## Dataset entries
_ _ _ _ _

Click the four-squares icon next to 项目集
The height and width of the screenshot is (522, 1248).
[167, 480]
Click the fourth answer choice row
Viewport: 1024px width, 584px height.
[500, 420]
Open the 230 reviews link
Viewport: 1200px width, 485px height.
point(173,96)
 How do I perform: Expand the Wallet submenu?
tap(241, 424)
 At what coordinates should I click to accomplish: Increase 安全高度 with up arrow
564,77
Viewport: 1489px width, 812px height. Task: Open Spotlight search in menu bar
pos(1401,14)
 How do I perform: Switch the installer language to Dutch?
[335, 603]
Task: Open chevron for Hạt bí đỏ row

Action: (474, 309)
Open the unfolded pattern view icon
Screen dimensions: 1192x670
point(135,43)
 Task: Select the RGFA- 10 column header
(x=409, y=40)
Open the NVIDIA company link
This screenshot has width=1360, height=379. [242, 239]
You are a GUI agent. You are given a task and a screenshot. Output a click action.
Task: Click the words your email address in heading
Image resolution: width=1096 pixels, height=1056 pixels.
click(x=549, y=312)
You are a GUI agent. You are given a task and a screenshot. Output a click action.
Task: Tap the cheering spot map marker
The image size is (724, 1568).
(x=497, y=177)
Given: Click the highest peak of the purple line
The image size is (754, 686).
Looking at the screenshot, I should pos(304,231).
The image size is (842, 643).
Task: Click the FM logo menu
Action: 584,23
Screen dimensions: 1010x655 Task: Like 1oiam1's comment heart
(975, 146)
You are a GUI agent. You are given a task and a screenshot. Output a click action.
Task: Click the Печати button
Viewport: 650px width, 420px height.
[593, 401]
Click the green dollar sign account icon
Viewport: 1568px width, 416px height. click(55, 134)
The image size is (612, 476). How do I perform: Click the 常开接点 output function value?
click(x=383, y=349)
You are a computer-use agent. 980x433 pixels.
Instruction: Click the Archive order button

_ _ _ _ _

## WHAT IS REQUIRED
Restate the data exactly, keeping every line intact.

## FINISHED TASK
Click the four-squares icon next to 项目集
The height and width of the screenshot is (522, 1248).
[167, 480]
Click the fourth answer choice row
Viewport: 1024px width, 584px height.
[500, 420]
Open the 230 reviews link
Viewport: 1200px width, 485px height.
point(173,96)
 How do I perform: Expand the Wallet submenu?
tap(241, 424)
 At what coordinates should I click to accomplish: Increase 安全高度 with up arrow
564,77
Viewport: 1489px width, 812px height. Task: Open Spotlight search in menu bar
pos(1401,14)
 How do I perform: Switch the installer language to Dutch?
[335, 603]
Task: Open chevron for Hạt bí đỏ row

Action: (474, 309)
Open the unfolded pattern view icon
Screen dimensions: 1192x670
point(135,43)
 Task: Select the RGFA- 10 column header
(x=409, y=40)
Open the NVIDIA company link
This screenshot has width=1360, height=379. [242, 239]
You are a GUI agent. You are given a task and a screenshot. Output a click action.
Task: Click the words your email address in heading
Image resolution: width=1096 pixels, height=1056 pixels.
click(x=549, y=312)
You are a GUI agent. You are given a task and a screenshot. Output a click action.
Task: Tap the cheering spot map marker
The image size is (724, 1568).
(x=497, y=177)
Given: Click the highest peak of the purple line
The image size is (754, 686).
Looking at the screenshot, I should pos(304,231).
The image size is (842, 643).
Task: Click the FM logo menu
Action: 584,23
Screen dimensions: 1010x655 Task: Like 1oiam1's comment heart
(975, 146)
You are a GUI agent. You are given a task and a screenshot. Output a click action.
Task: Click the Печати button
Viewport: 650px width, 420px height.
[593, 401]
Click the green dollar sign account icon
Viewport: 1568px width, 416px height. click(55, 134)
The image size is (612, 476). How do I perform: Click the 常开接点 output function value?
click(x=383, y=349)
You are a computer-use agent. 980x433 pixels.
Instruction: Click the Archive order button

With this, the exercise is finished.